The normal distribution is the bell curve, and the 68-95-99.7 rule plus the z-score make it instantly usable. Named back in the histogram lesson, it describes heights, measurement errors, test scores, and the averages of almost anything. This lesson makes it precise: how a continuous distribution carries probability, what defines a normal, and how to judge how unusual any value is. This summary is the scan-in-five-minutes version of the full lesson.

  • Continuous means area. For a continuous distribution, probability is area under a density curve (total area 1); the probability of a range is its area. No single exact value has its own probability.
  • The normal, in two numbers. A symmetric bell pinned down by its mean (center) and standard deviation (width). Change the mean to slide it, the standard deviation to widen or narrow it; the shape is always the same.
  • The 68-95-99.7 rule.

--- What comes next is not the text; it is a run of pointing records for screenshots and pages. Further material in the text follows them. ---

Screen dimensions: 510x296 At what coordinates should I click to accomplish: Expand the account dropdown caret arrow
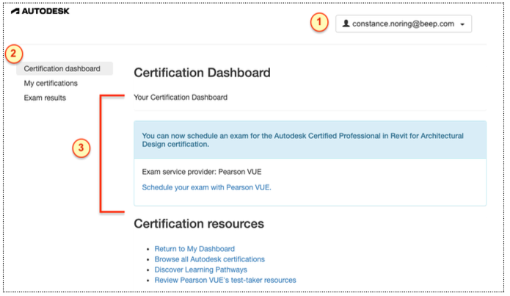tap(462, 24)
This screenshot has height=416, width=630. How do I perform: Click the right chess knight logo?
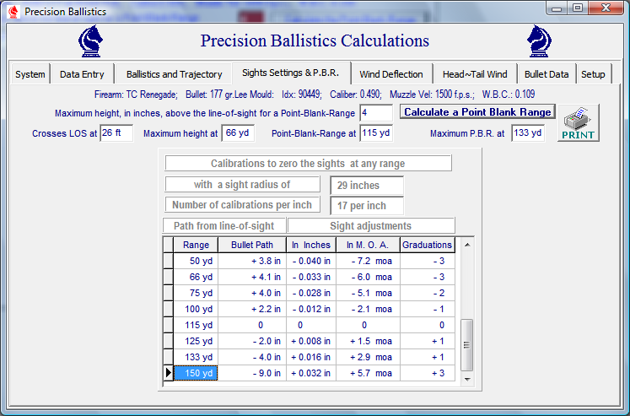[539, 41]
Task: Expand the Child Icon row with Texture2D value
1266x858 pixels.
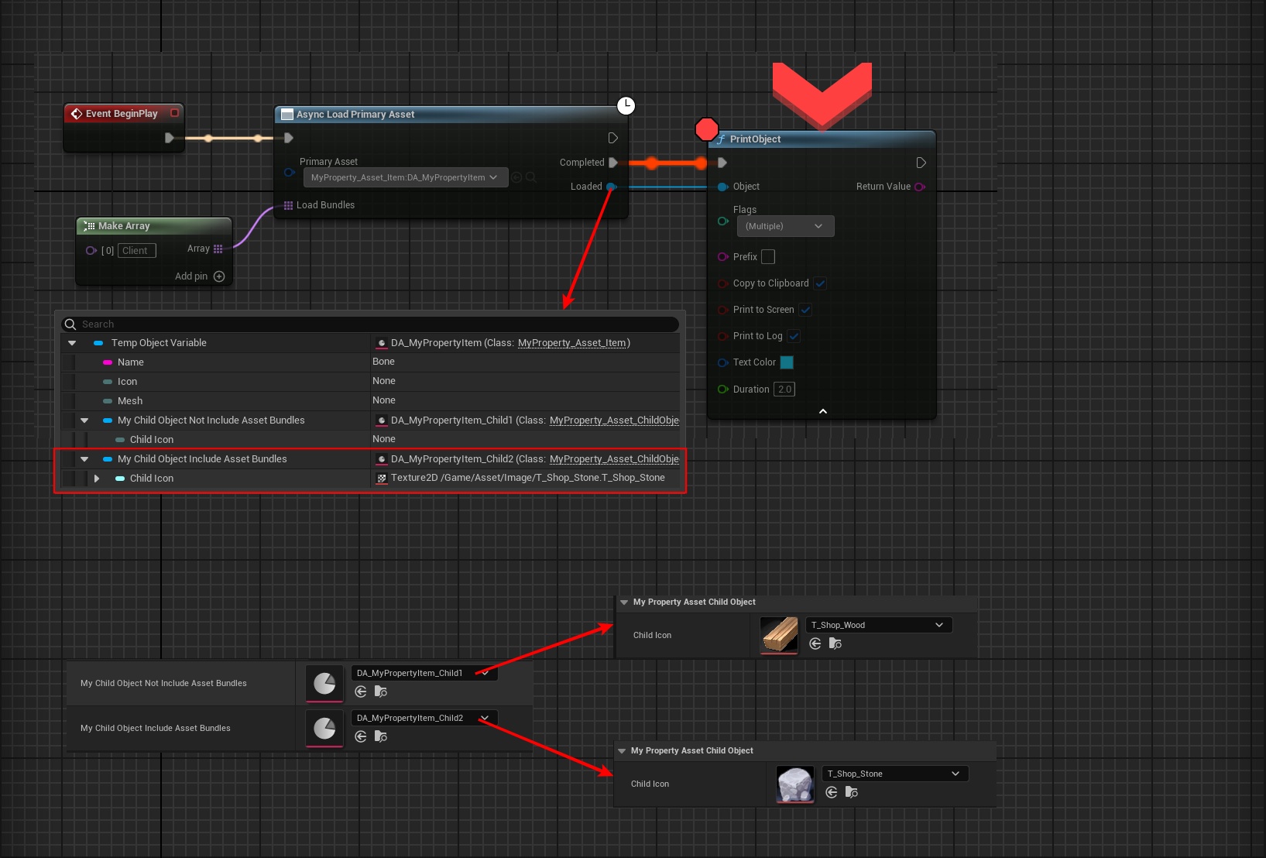Action: [97, 479]
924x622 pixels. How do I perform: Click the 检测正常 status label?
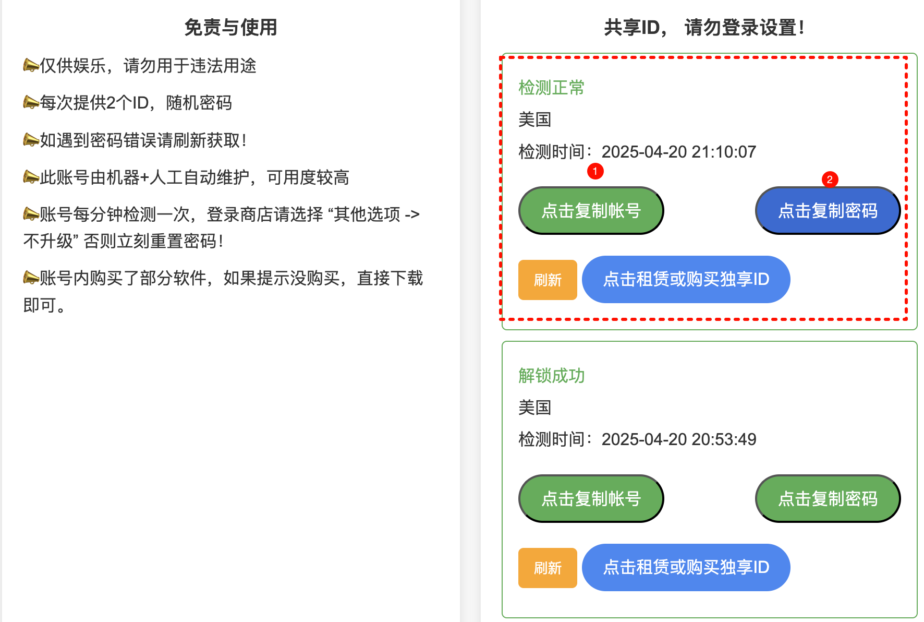click(x=550, y=88)
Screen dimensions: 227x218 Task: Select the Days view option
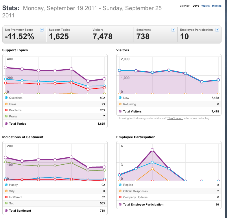[196, 6]

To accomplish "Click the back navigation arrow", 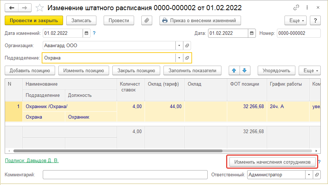I will pyautogui.click(x=11, y=8).
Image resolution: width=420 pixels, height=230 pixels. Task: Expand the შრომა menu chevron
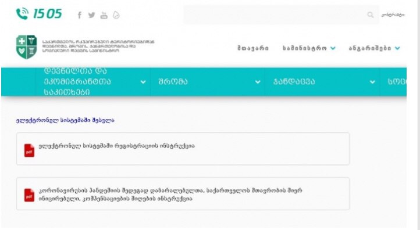point(258,82)
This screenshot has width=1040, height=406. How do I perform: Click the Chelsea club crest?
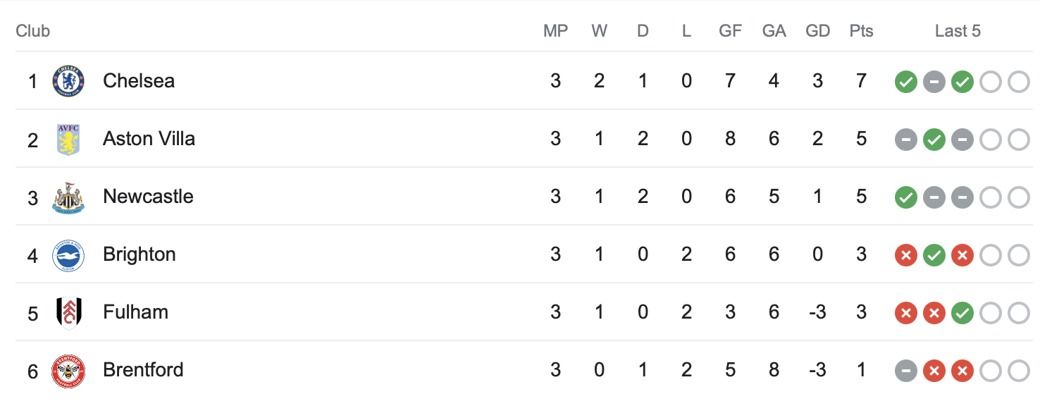pyautogui.click(x=68, y=81)
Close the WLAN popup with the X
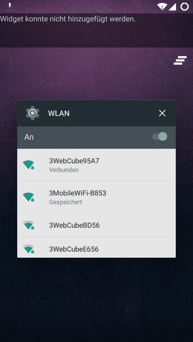Image resolution: width=193 pixels, height=342 pixels. point(162,113)
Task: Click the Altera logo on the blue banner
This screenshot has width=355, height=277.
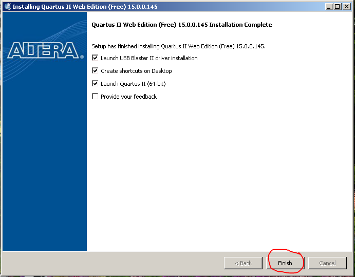Action: 44,50
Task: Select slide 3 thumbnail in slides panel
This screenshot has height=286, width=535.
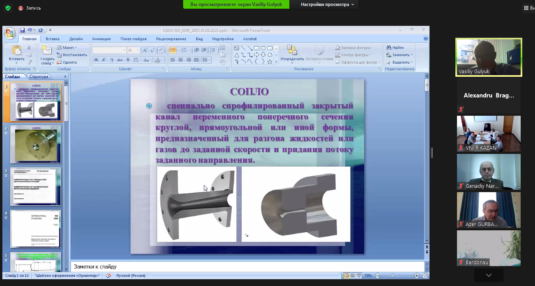Action: click(35, 186)
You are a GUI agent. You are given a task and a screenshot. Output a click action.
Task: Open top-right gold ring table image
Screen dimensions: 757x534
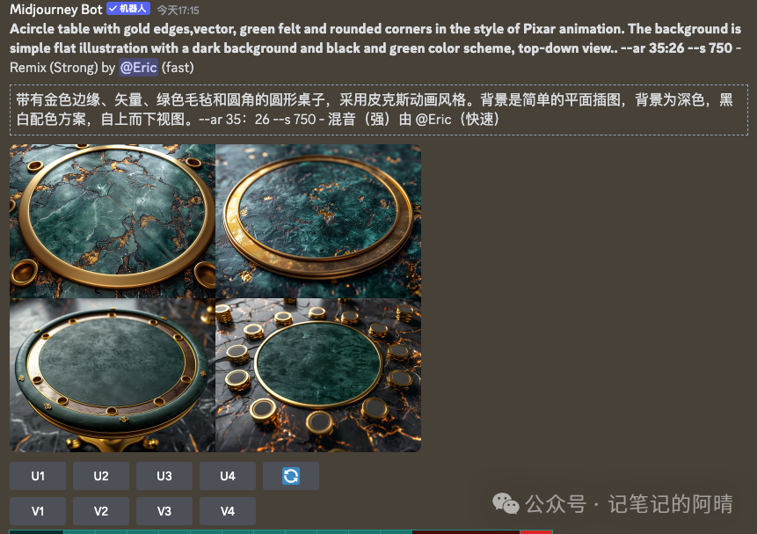click(318, 221)
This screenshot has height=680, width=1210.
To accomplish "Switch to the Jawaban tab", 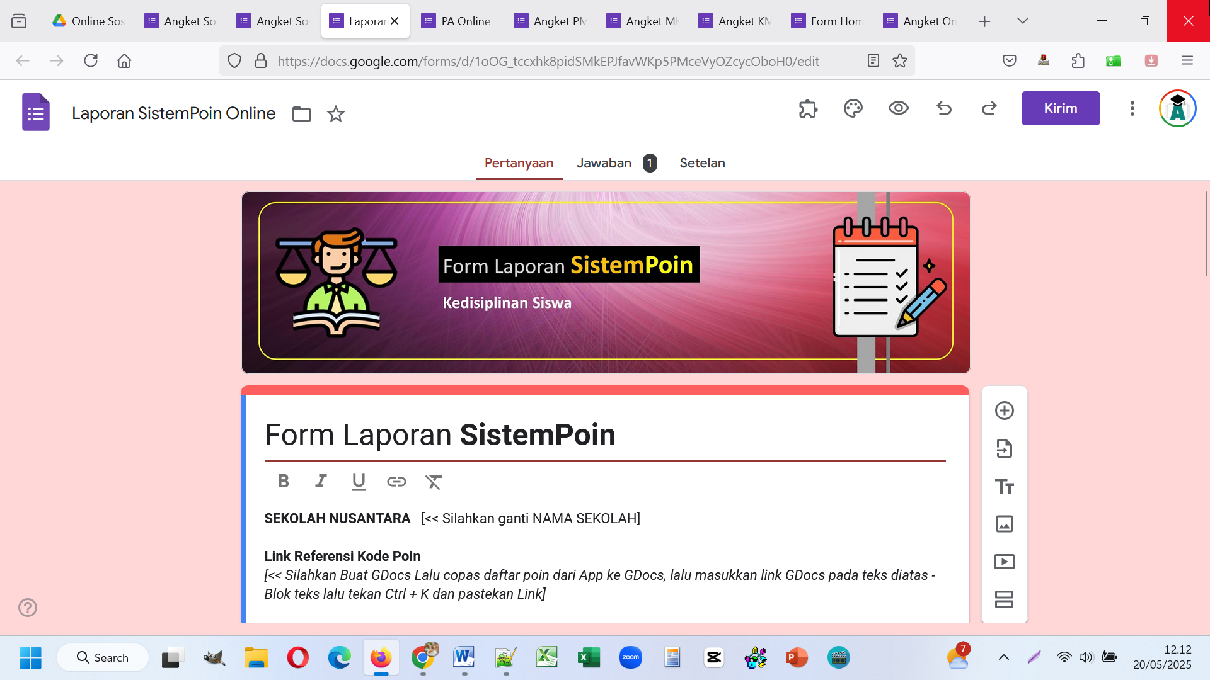I will [x=603, y=163].
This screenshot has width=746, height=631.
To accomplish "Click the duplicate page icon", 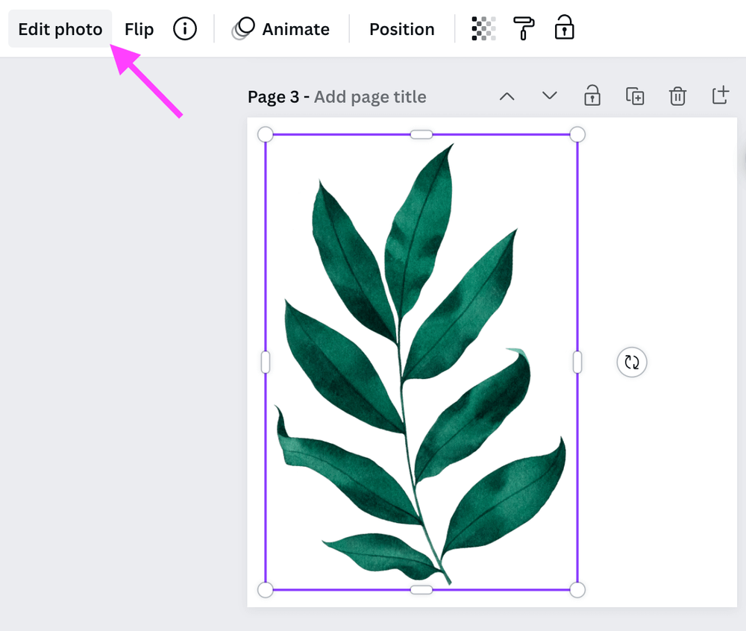I will click(x=635, y=96).
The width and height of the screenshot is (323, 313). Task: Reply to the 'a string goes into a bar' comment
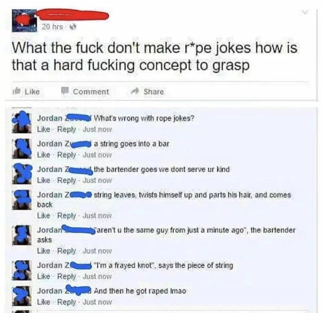click(66, 155)
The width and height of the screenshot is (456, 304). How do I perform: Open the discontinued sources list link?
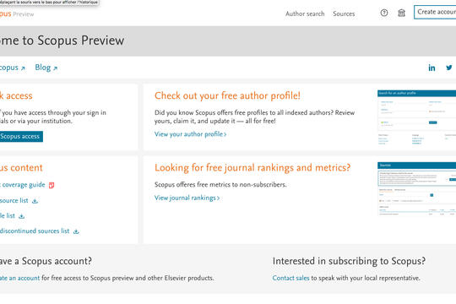(35, 231)
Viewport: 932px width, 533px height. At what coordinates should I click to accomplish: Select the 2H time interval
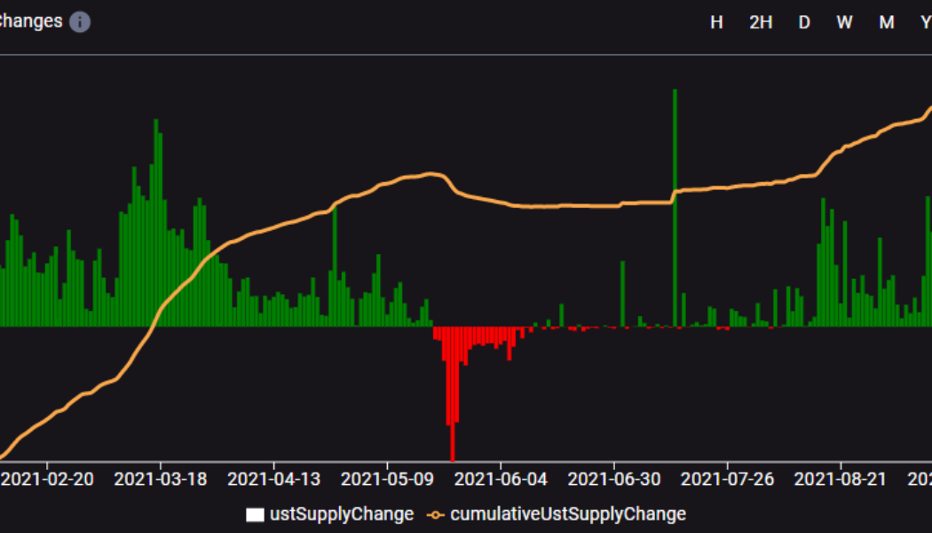[x=761, y=23]
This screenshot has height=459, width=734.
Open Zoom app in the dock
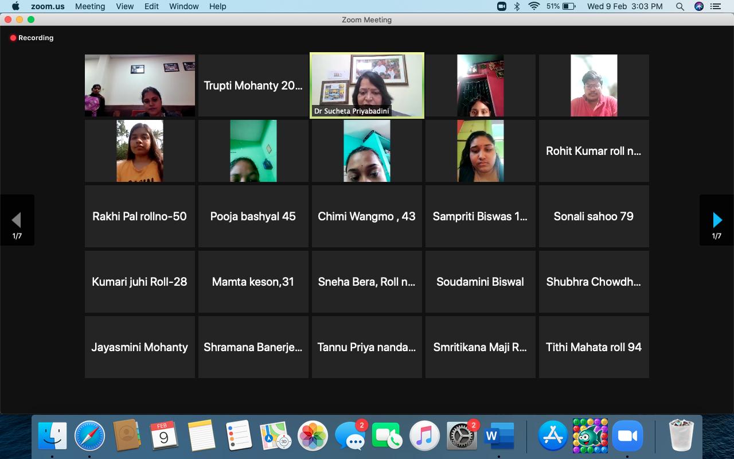tap(628, 436)
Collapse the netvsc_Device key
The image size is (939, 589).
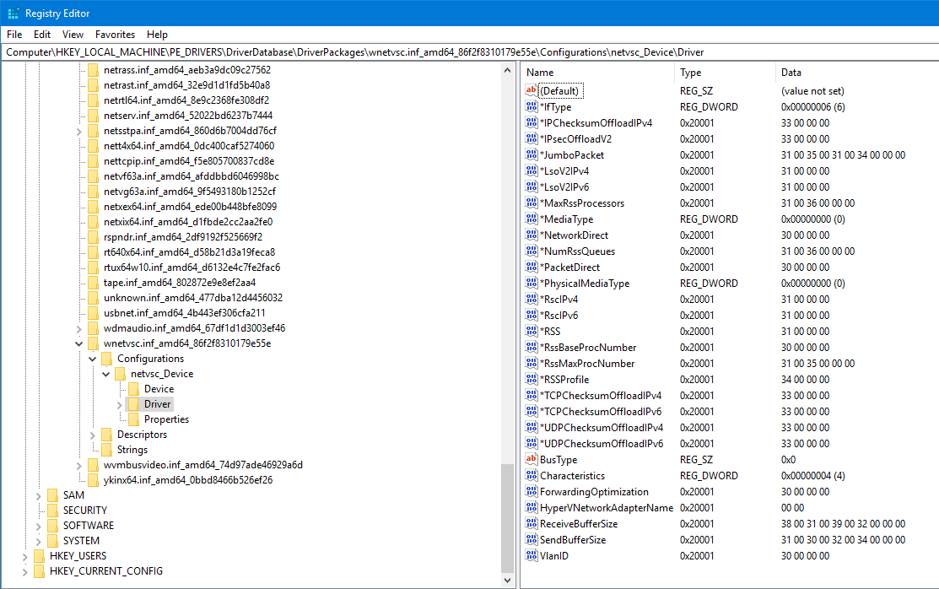click(x=106, y=374)
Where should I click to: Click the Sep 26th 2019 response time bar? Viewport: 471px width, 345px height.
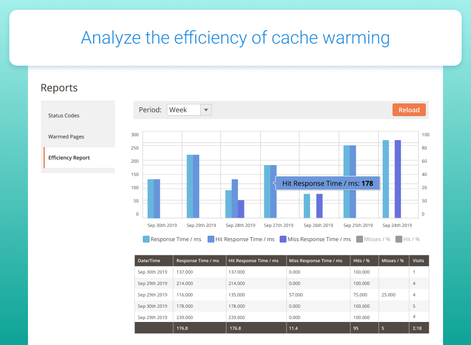307,206

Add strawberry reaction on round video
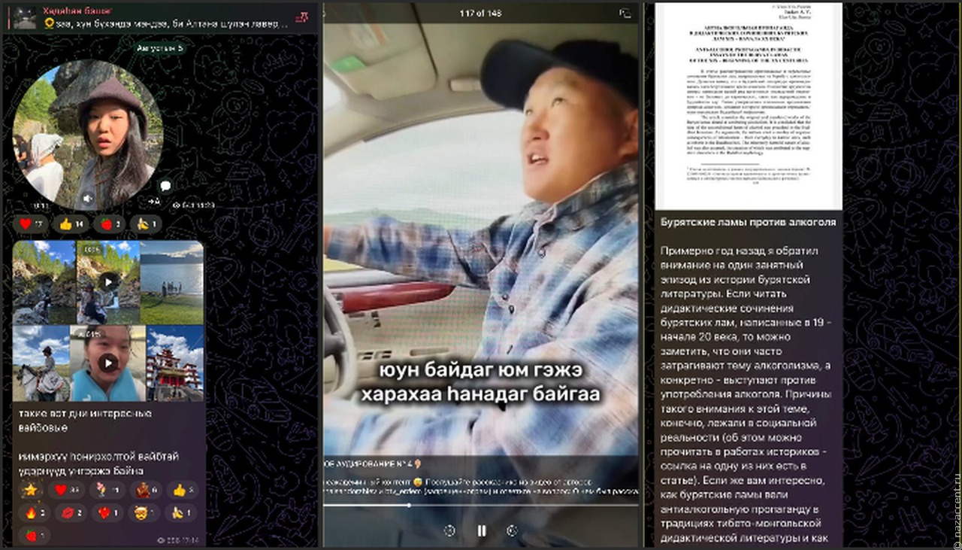pos(110,223)
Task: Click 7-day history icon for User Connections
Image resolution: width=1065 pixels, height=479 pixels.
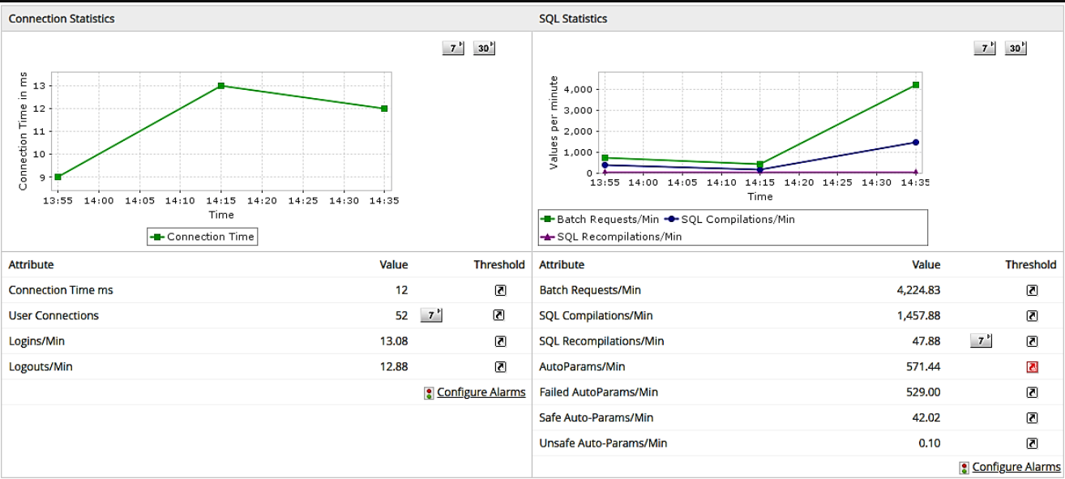Action: click(431, 315)
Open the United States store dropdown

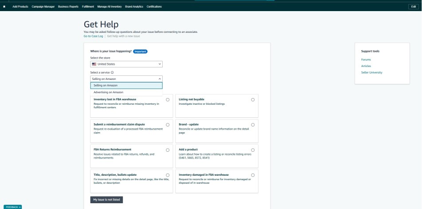point(126,64)
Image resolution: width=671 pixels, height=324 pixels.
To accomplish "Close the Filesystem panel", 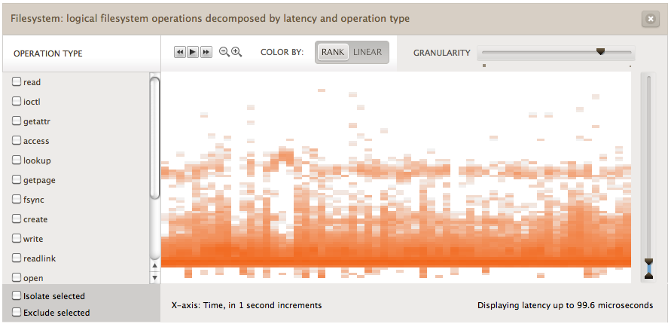I will click(x=651, y=20).
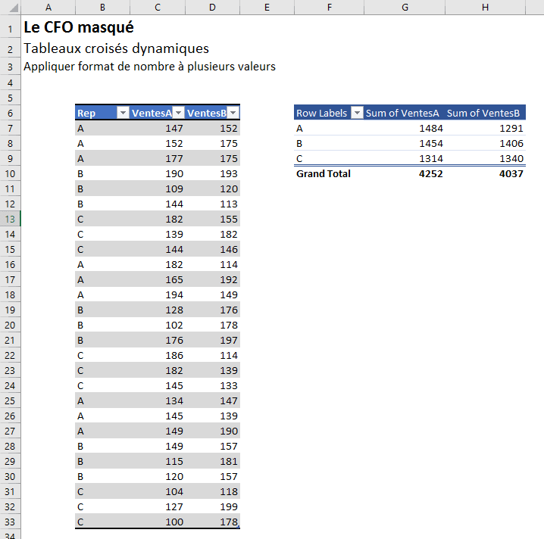Select pivot cell with value 1484
The image size is (544, 539).
[430, 128]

About 68% of values fall within 1 standard deviation of the mean, 95% within 2, 99.7% within 3. For scores with mean 500 and standard deviation 100: about 68% between 400 and 600, 95% between 300 and 700.
  • The z-score. z = (value - mean) / standard deviation, how many standard deviations a value is from the mean. It is the standardization from Phase 1, and its power is comparability: a z of +2 means “near the top” on any scale. With the empirical rule, z = +1 puts about 84% of the distribution below.
  • Why it is everywhere (the next phase’s punchline). The averages and sums of many independent random things tend toward a normal, whatever they started as, which is why so many real quantities are bell-shaped.
  • In AI. The normal underlies feature standardization (z-scores), the default model of noise and weight initialization (Gaussian), and outlier detection (large z-scores). But not all data is normal; skewed data breaks the rule, so check the shape first.

You can now look at any roughly normal quantity and immediately place a value: a z-score tells you how many standard deviations from typical it sits, and the 68-95-99.7 rule turns that into a percentile in your head. That is the everyday move behind reading test percentiles, spotting outliers, and standardizing features for a model. Just as useful is the caution you carry out: the normal is a powerful default, not a universal truth. Before you trust the bell, you check the histogram, because applying the empirical rule to skewed data is one of the quieter ways to be confidently wrong.